Edilizia e sociale, il mix vincente di R+I(M)PRESA

L’esperienza formativa può rappresentare un potente strumento di reinserimento, specie per persone che si trovano in condizioni di forte disagio personale e sociale. ESEV CPT, Ente promosso da ANCE Verona e dalle organizzazioni sindacali di categoria, in sinergia con la Casa di Accoglienza “Il Samaritano” e con il sostegno della Fondazione San Zeno ha promosso un importante progetto di utilità sociale: accompagnare gli ospiti del centro di accoglienza nel percorso di reinserimento coinvolgendoli in attività di riqualificazione edilizia su immobili di proprietà della Diocesi di Verona.
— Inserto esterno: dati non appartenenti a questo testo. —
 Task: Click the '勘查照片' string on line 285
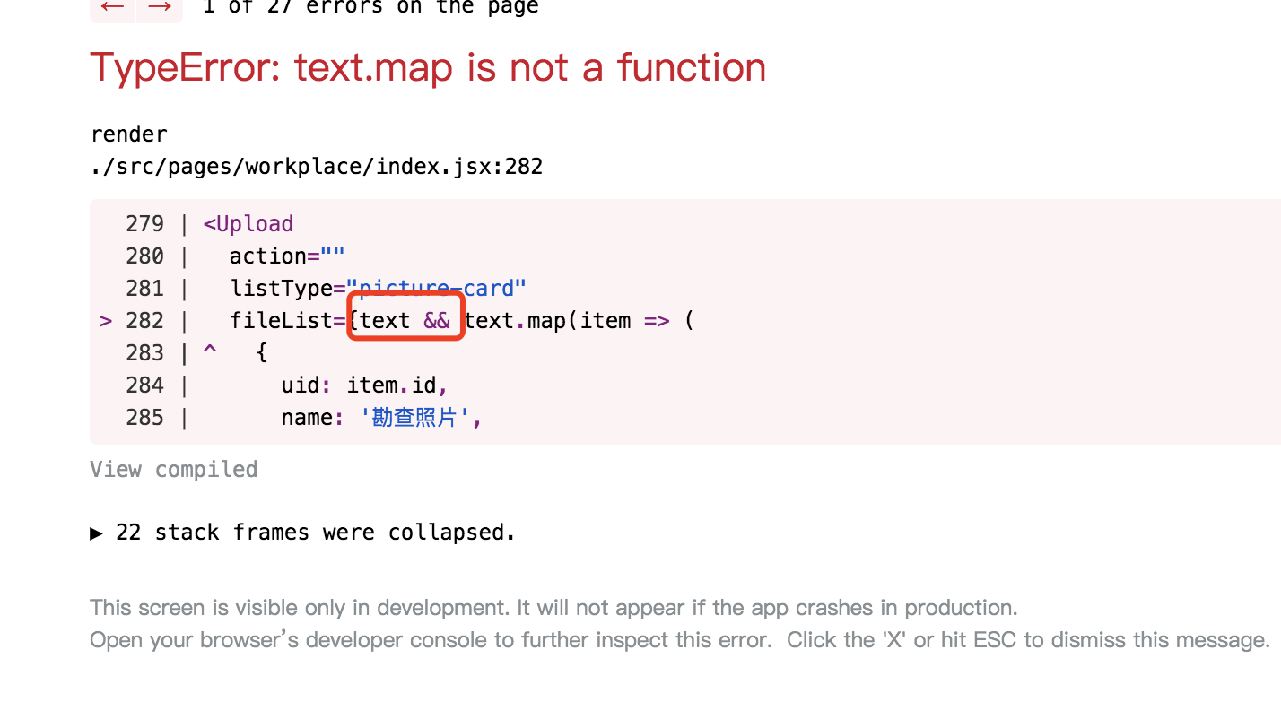(x=415, y=417)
Un percorso attivo, costruttivo e sperimentale che punta a dar vita a una squadra di lavoro composta da persone competenti, in grado di operare su progetti di manutenzione di edifici, con un buon livello di autonomia, favorendone, nel contempo, il reinserimento nel mondo del lavoro.

Il progetto, titolato “R+I(M)PRESA”, è stato avviato a maggio 2015 e si concluderà nel prossimo mese di ottobre ed ha l’obiettivo di recuperare le anche pur minime abilità e conoscenze possedute in edilizia e di incoraggiare l’acquisizione di nuove competenze attraverso un percorso di integrazione socio-lavorativa.

Al termine della prima fase, a due partecipanti che hanno dimostrato una particolare attitudine e predisposizione per le mansioni svolte, è stata data la possibilità di prendere parte a un’ulteriore attività di sperimentazione. Un’occasione unica, generosamente offerta dal Banco Alimentare di Verona che dal 1993 recupera le eccedenze di produzione della filiera agro-alimentare, ridistribuendole a oltre 480 strutture Caritative che si occupano di offrire aiuti alimentari ai poveri agli emarginati in tutto il Veneto e che per l’occasione ha messo a disposizione uno spazio della sua sede sul quale far esercitare gli operai, costantemente monitorati da un docente ESEV CPT, che ha presidiato il loro operato per l’intera durata del percorso.

L’intervento, durato alcune settimane e concluso in questi giorni, ha permesso ai corsisti selezionati di sviluppare ulteriori capacità lavorative e anche di conoscere la realtà del Banco Alimentare e di entrare in contatto con i volontari che vi operano quotidianamente.